Now, let’s take a closer look at the data shown in the table to see what this type of capital allocation would leave us with. If we had fully invested in the stock market or SPX500 share portfolio during the financial crisis of 2008, the maximum drawdown would have totaled -57.40%, i.e. more than a half of our savings.

The essence of it lies in the conservative capital allocation and protection against this drawdown. As a result, we get the maximum drawdown of -25.40% for the portfolio (SPX500 and bank deposit).

Advantages of rebalancing and its role in keeping the capital safe 

Rebalancing maintains a single ratio between stocks and money market instruments.

In case of the stock drawdown, the allocation allows restoring the value of the portfolio at the reverse in the securities, since it is known that the prices of all stock cannot drop down to zero.

Rebalancing: skrin1

Everything seems to be going great. We manage the risks, and our financial performance exceeds bank interest rates.

By mixing a simple buy and hold strategy with a conservative asset allocation and rebalancing, we get more protected against a large drawdown.

This is practical method is intended for long-term holding - not for 1-2 years, but for 5, 10, 15 and more. What’s so great about it is that the income exceeds the bank interest rate by limited risks.

However, let's imagine that this is not 2008, but, say, 1929. Following the drawdown, the index got stuck for a long 25 years.

Assume the situation repeats itself, i.e. during the period from 1929 to 1954, we have got 25 years. The high of 2007 is 157.52, and the low is 67.10. Suppose there is a restoration for 25-year period. Then we divide the difference of 90.42 pips by 25 and get an average of 3.62 pip of restoration per annum.

Rebalancing: skrin2

Based on data shown in the table above, we can see that we would have completely restored the portfolio value by 2013, even in case of stagnation. Now, by getting 5.86%, we would have already exceeded - albeit insignificantly - the bank interest.

As a result, the wave of intense growth would be restored n 15-20 years, and we would be majorly ahead of the bank rate. However, the question is: will the rate stay at 4.5% during such time periods?
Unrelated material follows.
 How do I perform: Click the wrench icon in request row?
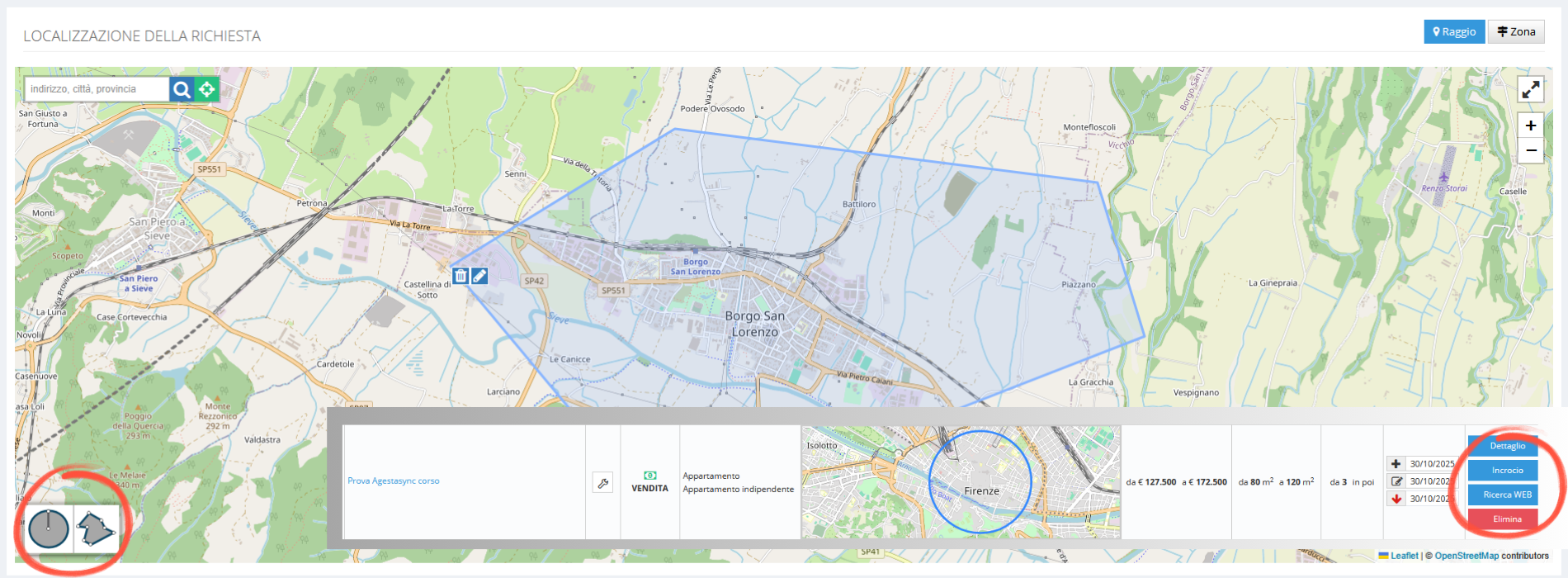pyautogui.click(x=602, y=483)
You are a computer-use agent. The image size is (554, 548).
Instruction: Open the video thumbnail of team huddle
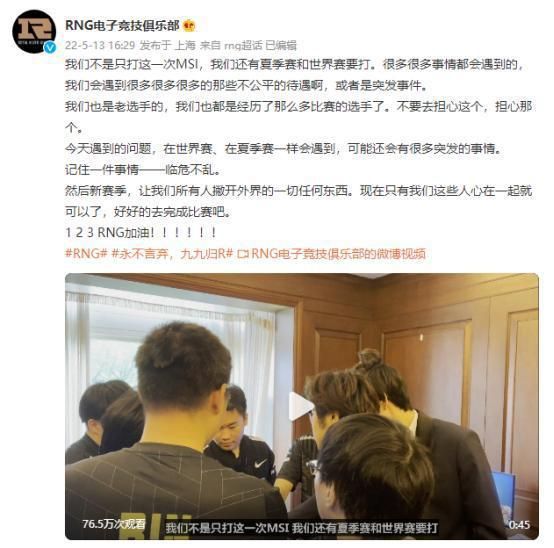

Whatever the case, we have still preserved the capital.

As mentioned previously, this is a more conservative approach to the buy and hold strategy which allows surviving possible strong index deviations and drawing ahead of the bank rate.

In practical terms, the formation of investment capital is based on a percentage of deductions from our income, which means that capital will be time-spaced and allocated at different price values of the stock index, including the highs and lows i.e. there will be some average value.

Even despite the critical drops in the long run, price values tend to increase due to inflation.

Mixing rebalancing technique with other approaches

Are there any other options, apart from this approach? Absolutely!

  1. First of all, it is just one of the many techniques that proves the importance of knowing the finances and capital allocation tools.
  2. Second of all, this approach can be used for investment and speculation: having a sufficient degree of professionalism, you can speculate more on the highs and opt for the investment approach on the lows.
  3. Third of all, by not investing the entire amount all at once, but laying the funds aside on a monthly basis, we will get into the index drawdown period only partially, since the savings will be time-spaced.
  4. Fourth of all, technical prerequisites also matter, but it requires experience and knowledge.
  5. Fifth of all, by rebalancing the capital, you can invest in managers the same way.

In a nutshell, there are many options to choose from, and each investor can find the one that suits his or her needs best depending on the attitude toward risk, desired profitability, and degree of trust in different methods.

Some choose to allocate three portions; some decide to continue studying finance towards active capital management. Everyone has their own way.